Photo by Danil Shostack on Unsplash

Alembic in 2021 (part3)

  • Alembic
  • bash
  • Data Science
  • en
  • english
  • ETL
  • geospatial
  • GIS
  • h3
  • hexagons
  • Jupyter
  • PostGIS
  • uber
  • Par Tarek Baaga, le 23 juin 2021

    In the last tutorials, we experimented with the basics of Alembic. In this tutorial, we are going to take it up a notch by creating and migrating functions with Alembic Utils.

    Alembic Utils

    This extension is used with Alembic to make the creation of function, views, or trigger a very simple and fast process.

    Create a Function

    from alembic import op
    from alembic_utils.pg_function import PGFunction

    After the necessary import we add the upgrade and downgrade functions like this:

    def upgrade():
        public_to_upper = PGFunction(
            schema="public",
            signature="createbuffer(integer)",
            definition="""
            RETURNS TABLE(buffercreated geometry)
            LANGUAGE sql
                AS $function$ 
        	    select ST_Transform(ST_Buffer(ST_Transform(geom, 3857), $1), 4326) 
        	    from public.geomtable
            $function$
            ;
            """
        )
    
        op.create_entity(public_to_upper)
    
    
    def downgrade():
        public_to_upper = PGFunction(
            schema="public",
            signature="createbuffer(integer)",
            definition="# Not Used"
        )
    
        op.drop_entity(public_to_upper)

    The function created lets you add a buffer around the point of the geomtable created previously. 

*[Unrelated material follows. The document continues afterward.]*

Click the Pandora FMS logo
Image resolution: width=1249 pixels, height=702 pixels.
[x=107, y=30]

    Another interesting thing to try is to migrate the created function from the public schema to the tiger schema for example:

    Before inserting anything in the upgrade and downgrade functions, we have to define the targeted function and store it in a list that may contain one or multiple functions:

    bufferfunction = {
        'signature': """createbuffer(integer)""",
        'definition': """
      RETURNS TABLE(buffercreated geometry)
     LANGUAGE sql
    AS $function$ 
        	    select ST_Transform(ST_Buffer(ST_Transform(geom, 3857), $1), 4326) 
        	    from public.geomtable
            $function$
    ;
        """
    }
    
    list_of_function_descriptions_to_migrate = [
    bufferfunction
    ]
    
    list_of_functions_in_public = [
        PGFunction(
            schema='public',
            signature=f['signature'],
            definition=f['definition']) for f in
        list_of_function_descriptions_to_migrate]
    list_of_functions_in_tiger = [
        PGFunction(schema='tiger',
                   signature=f['signature'],
                   definition=f['definition']) for f in
        list_of_function_descriptions_to_migrate]

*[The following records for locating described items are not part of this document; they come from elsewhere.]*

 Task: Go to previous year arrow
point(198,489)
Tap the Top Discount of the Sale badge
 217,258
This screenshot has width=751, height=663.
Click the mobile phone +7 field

    All we have to do now is iterate over the buffer function dictionary to move the function to the tiger schema or send it back in public. This method can scale up very well when there are multiple functions to migrate all at once:

    def upgrade():
        for function_in_public in list_of_functions_in_public:
            op.drop_entity(function_in_public)
        for function_in_tiger in list_of_functions_in_tiger:
            op.create_entity(function_in_tiger)
    
    
    def downgrade():
        for function_in_tiger in list_of_functions_in_tiger:
            op.drop_entity(function_in_tiger)
        for function_in_public in list_of_functions_in_public:
            op.create_entity(function_in_public)

    The basics of using hexagons

    The first thing to do on top of the PostGIS extension is to add the pgh3 extension in a new alembic revision. In the second article, we added the ph3 extension to be able to add the h3. (For more information about hexagons, check out our blog post):

    https://anagraph.io/en/articles/hexagons-start-with-why/

     op.execute(
            'create extension IF NOT EXISTS pgh3'
        )

    We developed a schema inside our team that we go through every time we are about to use hexagons:

    Schema representing the creation process of H3 hexagons from geospatial data.

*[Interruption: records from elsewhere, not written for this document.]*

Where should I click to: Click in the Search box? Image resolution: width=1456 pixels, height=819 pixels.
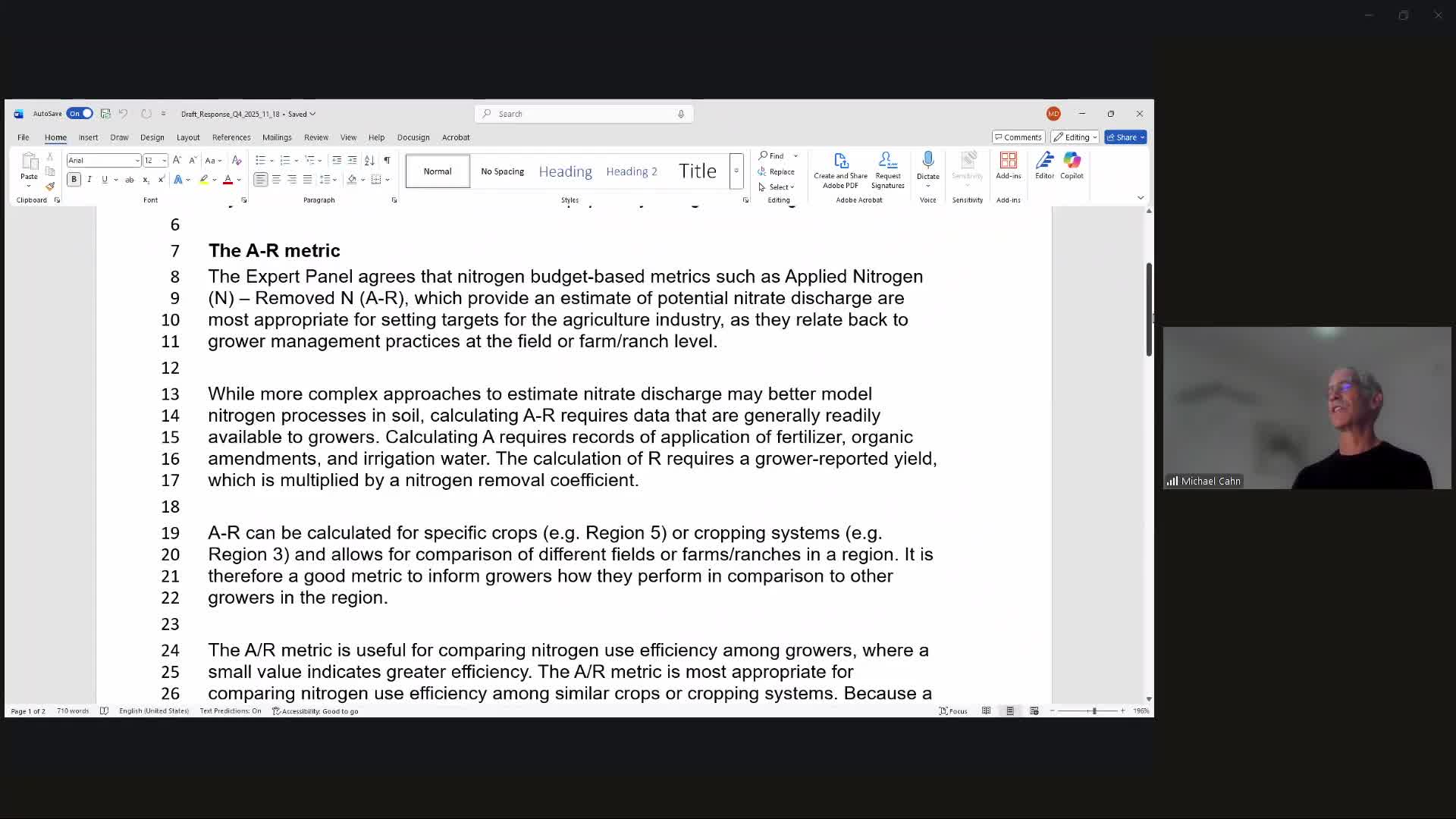(584, 114)
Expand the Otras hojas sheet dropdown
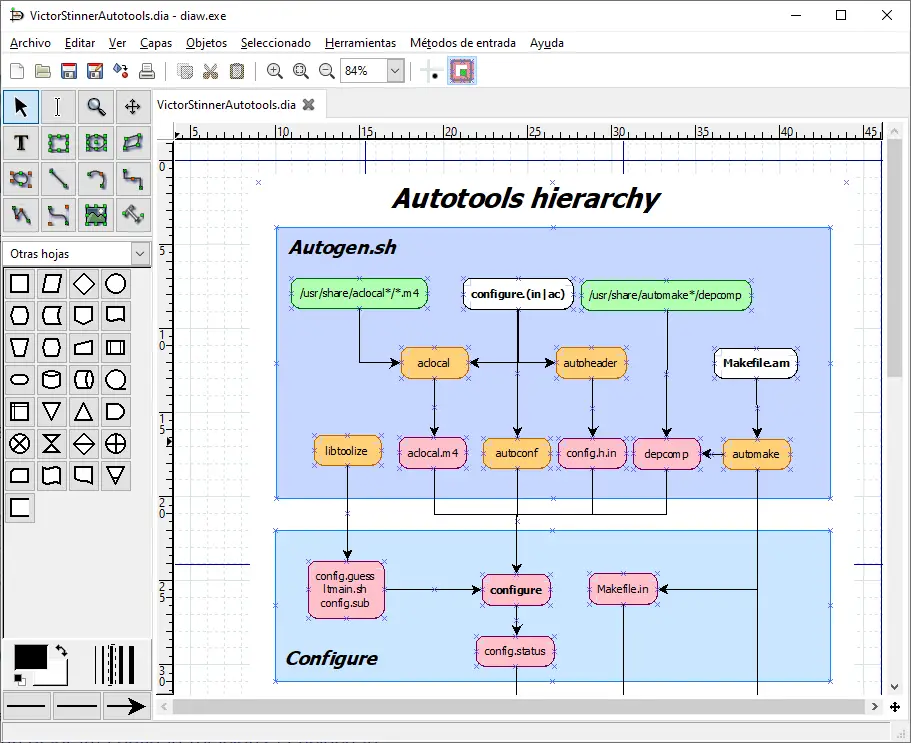Viewport: 911px width, 743px height. [x=139, y=254]
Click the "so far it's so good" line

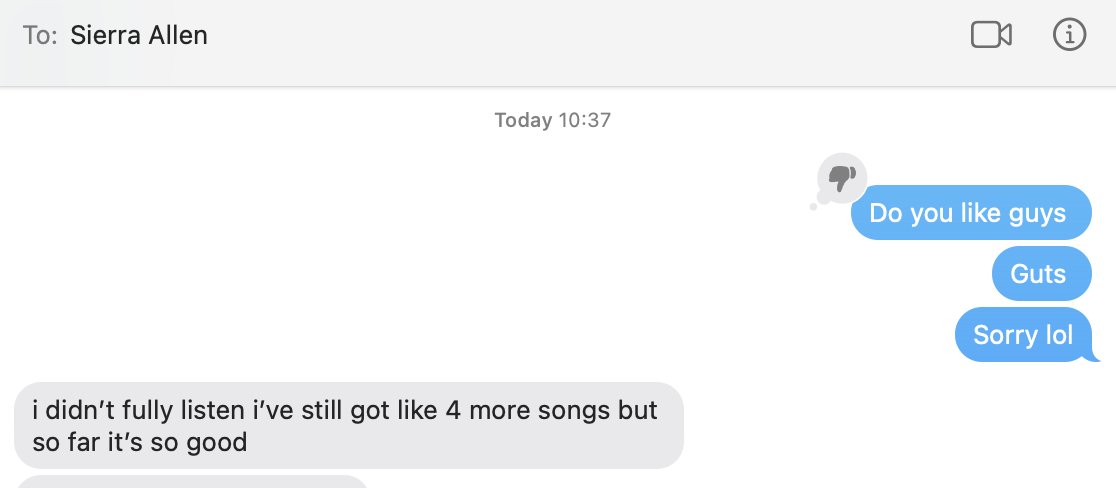click(x=140, y=442)
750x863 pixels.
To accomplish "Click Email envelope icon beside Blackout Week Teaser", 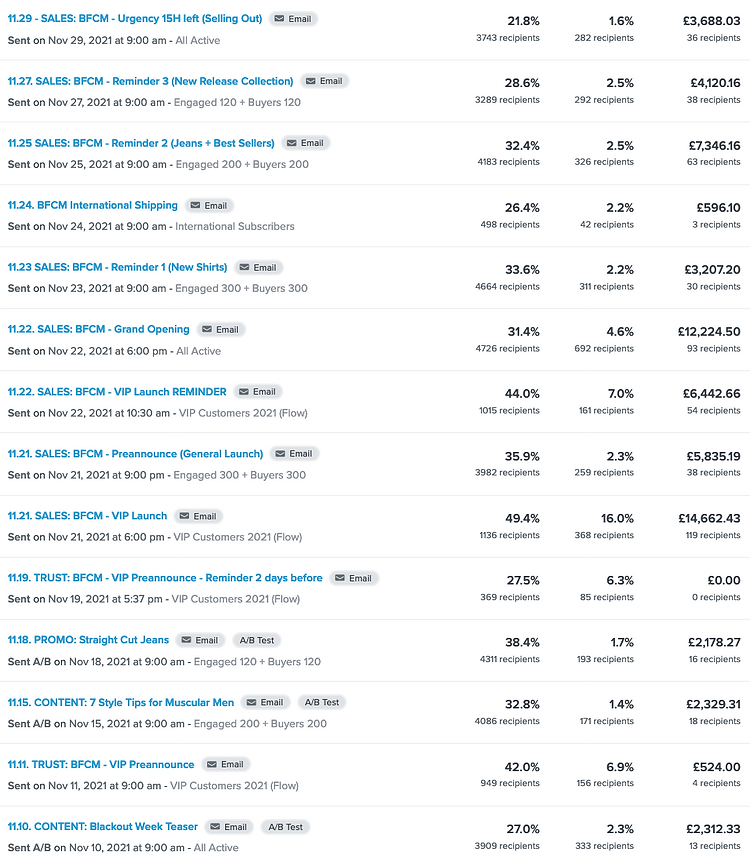I will (x=215, y=827).
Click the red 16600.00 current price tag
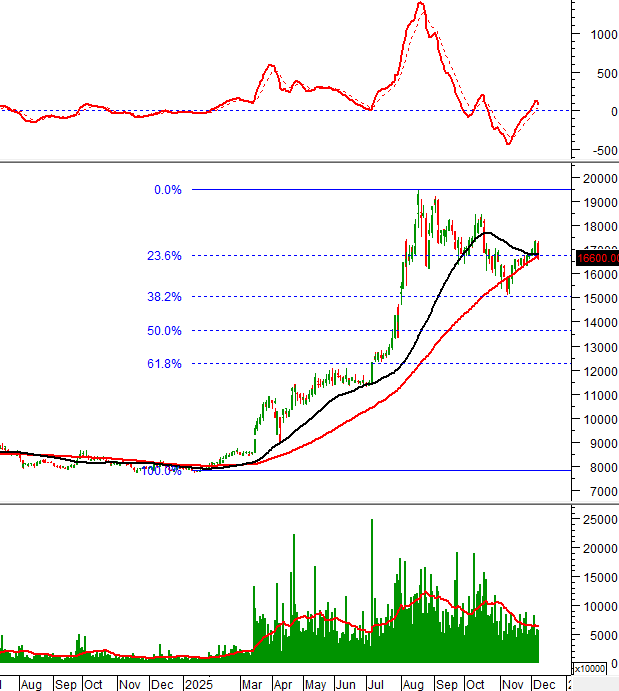Viewport: 619px width, 691px height. [597, 258]
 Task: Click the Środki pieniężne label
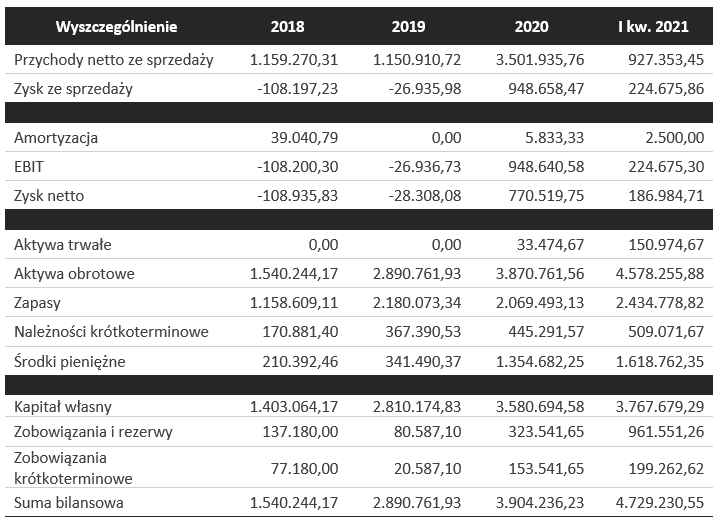coord(70,361)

    Now that we added the extension pgh3, we can use the shapefile of the table Quartier sociologiques 2014 to generate hexagons from the geom like this:

    with envelope as (
                select st_envelope(geom) geom from "Quartiers_sociologiques_2014"
            ), h3_id as (
                select h3_polyfill(geom, 8) id from envelope
            ), h3 as (
                select id, st_setsrid(h3_h3index_to_geoboundary(id), 4326) geom from h3_id
            )
            select h3.id, h3.geom from h3

    The query is divided into three steps. The first one is to create a bounding box that surrounds each geometry. The second step is to use the h3_polyfill function and choose a resolution (8 in this case). This second step gives us the H3 index but without the geometry. If we want the geometry of the hexagons we have to use h3_h3index_to_geoboundary function that convert the h3 index into polygon coordinates. In this case, we add a special projection with the PostGIS function st_setsrid. You can read more about h3 function here:

    https://github.com/dlr-eoc/pgh3/blob/master/doc/pgh3.md

    Create hexagons with function

    Now let’s use the query for the hexagons to create a function where we can choose the resolution of the hexagons. The next step is to add the function in the Alembic file:

    def upgrade():
        create_hexes = PGFunction(
            schema="public",
            signature="create_hexes(resolution integer)",
            definition="""
            RETURNS TABLE(hexa_id text, hexa_geom geometry)
            LANGUAGE plpgsql
            AS $function$
            begin
                return query
                    with envelope as (
                        select st_envelope(geom) geom from "Quartiers_sociologiques_2014"
                    ), h3_id as (
                        select h3_polyfill(geom, resolution) id from envelope
                    ), h3 as (
                        select id, st_setsrid(h3_h3index_to_geoboundary(id), 4326) geom from h3_id
                    )
                    select h3.id, h3.geom from h3;
            end;$function$
            ;
            """
        )
    
        op.create_entity(create_hexes)
    
    
    def downgrade():
        create_hexes = PGFunction(
            schema="public",
            signature="create_hexes(resolution integer)",
            definition="# Not Used"
        )
    
        op.drop_entity(create_hexes)

    By using this function and choosing the resolution 8 as a parameter we can see the hexagons like this:

    Image representing hexagons at resolution 8.

    Aggregate points onto hexes

    Until now, we saw how to transform polygons into hexagons but what about the point data type?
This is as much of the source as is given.